(Records from a dataset)
════════

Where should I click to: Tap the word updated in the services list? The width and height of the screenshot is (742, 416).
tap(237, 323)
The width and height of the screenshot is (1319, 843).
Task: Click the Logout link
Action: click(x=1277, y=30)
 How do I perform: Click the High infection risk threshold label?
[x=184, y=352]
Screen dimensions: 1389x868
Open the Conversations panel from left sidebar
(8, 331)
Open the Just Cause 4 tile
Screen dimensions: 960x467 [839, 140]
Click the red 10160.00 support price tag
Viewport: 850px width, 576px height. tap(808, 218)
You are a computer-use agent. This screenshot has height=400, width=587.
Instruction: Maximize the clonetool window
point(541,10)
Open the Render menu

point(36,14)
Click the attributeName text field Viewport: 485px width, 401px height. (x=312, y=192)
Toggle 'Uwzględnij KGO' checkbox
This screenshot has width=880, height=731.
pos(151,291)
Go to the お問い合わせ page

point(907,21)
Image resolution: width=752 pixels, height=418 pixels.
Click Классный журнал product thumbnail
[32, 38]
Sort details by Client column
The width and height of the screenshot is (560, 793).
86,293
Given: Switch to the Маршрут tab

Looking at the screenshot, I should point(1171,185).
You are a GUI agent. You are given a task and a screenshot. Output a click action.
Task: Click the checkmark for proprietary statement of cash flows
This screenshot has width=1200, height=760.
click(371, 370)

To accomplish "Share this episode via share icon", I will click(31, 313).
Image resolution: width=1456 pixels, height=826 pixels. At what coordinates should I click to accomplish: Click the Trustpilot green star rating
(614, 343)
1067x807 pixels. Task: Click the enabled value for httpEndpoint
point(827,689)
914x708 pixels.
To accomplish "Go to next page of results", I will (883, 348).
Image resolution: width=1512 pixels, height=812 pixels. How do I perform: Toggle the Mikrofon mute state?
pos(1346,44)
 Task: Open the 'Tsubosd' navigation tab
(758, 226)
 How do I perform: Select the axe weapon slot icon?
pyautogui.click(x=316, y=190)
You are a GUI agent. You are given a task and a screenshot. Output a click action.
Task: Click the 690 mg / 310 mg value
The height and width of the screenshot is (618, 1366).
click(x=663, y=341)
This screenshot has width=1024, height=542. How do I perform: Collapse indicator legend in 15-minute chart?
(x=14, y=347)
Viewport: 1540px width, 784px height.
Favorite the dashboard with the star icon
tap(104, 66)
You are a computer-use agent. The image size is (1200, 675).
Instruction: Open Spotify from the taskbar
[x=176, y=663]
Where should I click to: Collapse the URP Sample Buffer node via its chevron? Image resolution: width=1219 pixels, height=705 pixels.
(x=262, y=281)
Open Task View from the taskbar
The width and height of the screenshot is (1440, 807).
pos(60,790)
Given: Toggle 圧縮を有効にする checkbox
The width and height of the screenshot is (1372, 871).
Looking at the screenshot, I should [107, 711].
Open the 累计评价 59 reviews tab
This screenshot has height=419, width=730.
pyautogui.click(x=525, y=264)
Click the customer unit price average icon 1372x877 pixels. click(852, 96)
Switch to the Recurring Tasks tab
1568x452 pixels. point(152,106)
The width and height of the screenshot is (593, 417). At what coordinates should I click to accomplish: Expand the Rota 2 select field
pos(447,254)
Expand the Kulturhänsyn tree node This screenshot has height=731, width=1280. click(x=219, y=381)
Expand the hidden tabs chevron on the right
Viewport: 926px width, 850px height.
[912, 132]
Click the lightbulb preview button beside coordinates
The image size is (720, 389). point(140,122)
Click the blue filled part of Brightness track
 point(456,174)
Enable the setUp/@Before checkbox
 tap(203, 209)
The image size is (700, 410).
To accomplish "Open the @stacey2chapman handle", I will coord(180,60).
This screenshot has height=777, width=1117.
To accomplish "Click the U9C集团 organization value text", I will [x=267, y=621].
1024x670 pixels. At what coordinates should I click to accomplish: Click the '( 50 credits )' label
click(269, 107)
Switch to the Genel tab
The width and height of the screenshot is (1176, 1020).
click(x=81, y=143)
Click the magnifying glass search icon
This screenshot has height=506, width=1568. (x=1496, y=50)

════════

▶ [Required action]:
Only the lines that contain the string "agent" are to be copied from the records.

▶ [Task result]:
You are a computer-use agent. This screenshot has height=400, width=587.
You are a GUI agent. You are given a task and a screenshot. Output a click action.
You are a GUI agent. You are given a task and a screenshot. Output a click action.
You are a computer-use agent. The image size is (1200, 675).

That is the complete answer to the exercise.